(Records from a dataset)
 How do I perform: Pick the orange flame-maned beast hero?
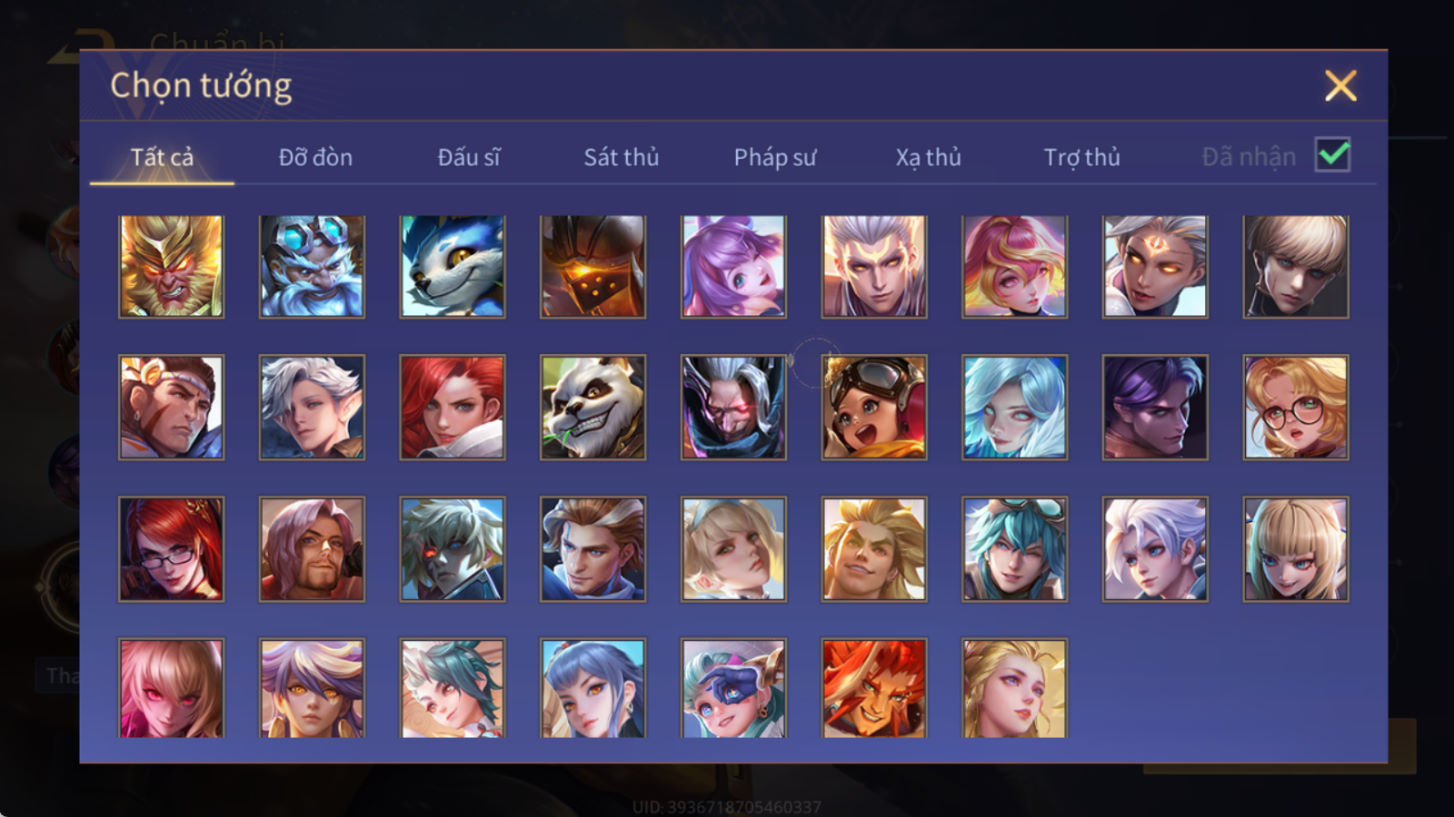[x=874, y=689]
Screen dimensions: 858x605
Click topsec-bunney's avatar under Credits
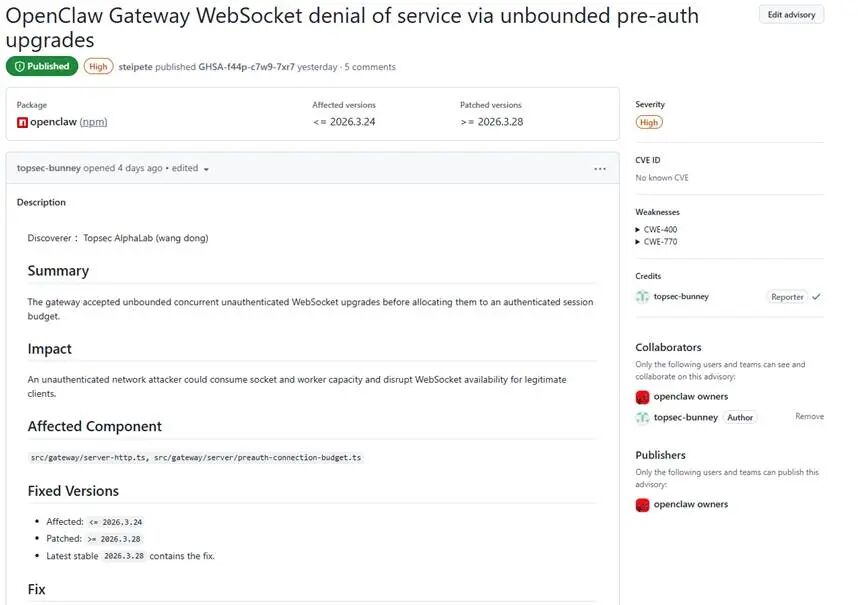coord(642,297)
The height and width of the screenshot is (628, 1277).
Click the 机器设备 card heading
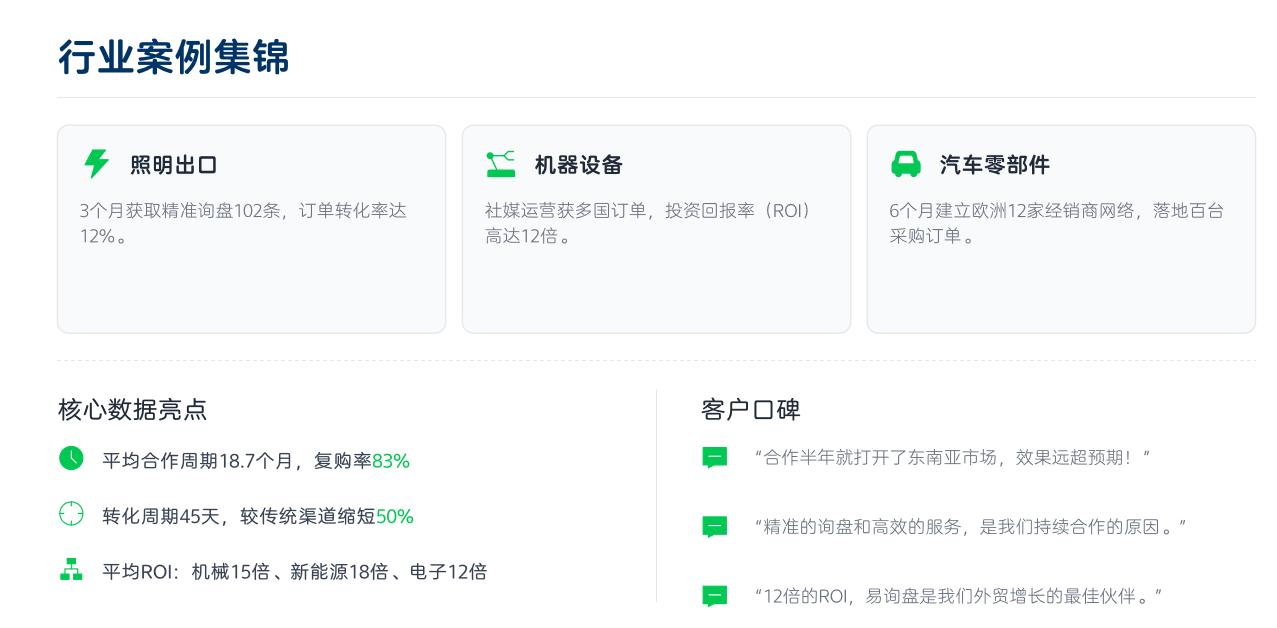tap(578, 165)
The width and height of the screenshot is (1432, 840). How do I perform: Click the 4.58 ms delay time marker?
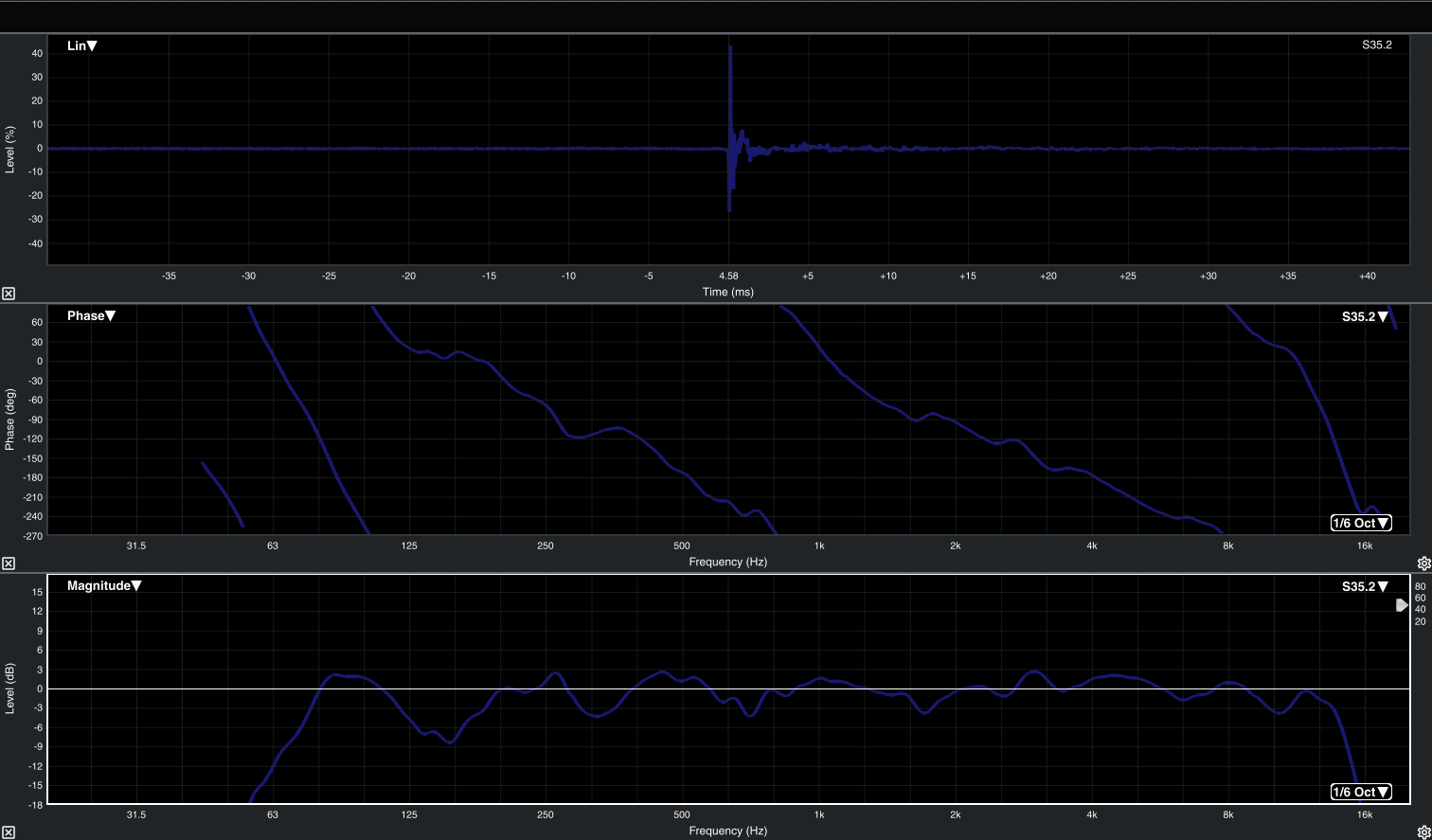point(728,277)
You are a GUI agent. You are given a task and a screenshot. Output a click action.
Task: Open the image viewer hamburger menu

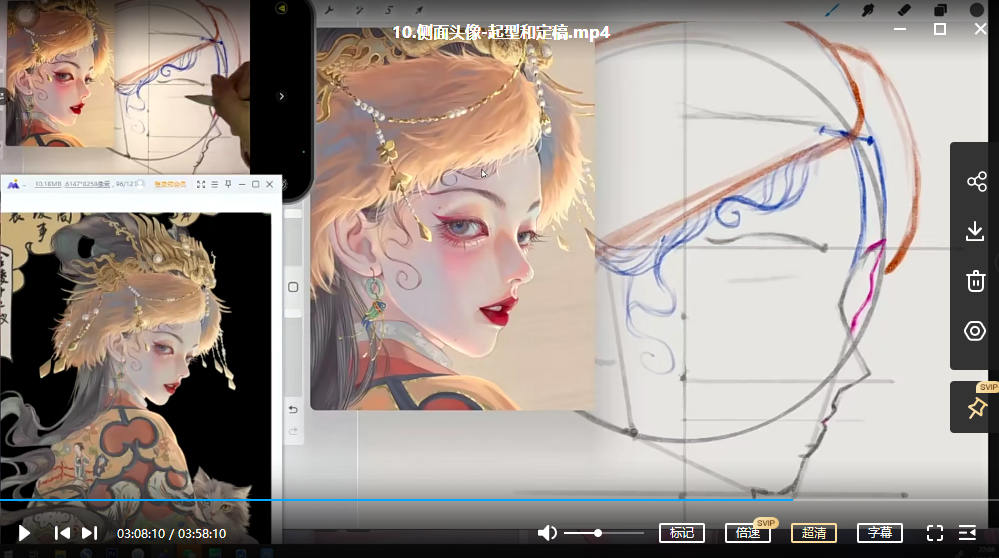[214, 185]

What is expected » Leave every image out and retype the entries above word for word.

Answer section »
 How do I perform: Pick the orange flame-maned beast hero?
[x=874, y=689]
Screen dimensions: 858x605
Click topsec-bunney's avatar under Credits
coord(642,297)
The height and width of the screenshot is (628, 1277).
Click the 机器设备 card heading
tap(578, 165)
The width and height of the screenshot is (1432, 840). How do I perform: Click the 4.58 ms delay time marker?
point(728,277)
You are a GUI agent. You are given a task and a screenshot. Output a click action.
Task: Open the image viewer hamburger menu

[214, 185]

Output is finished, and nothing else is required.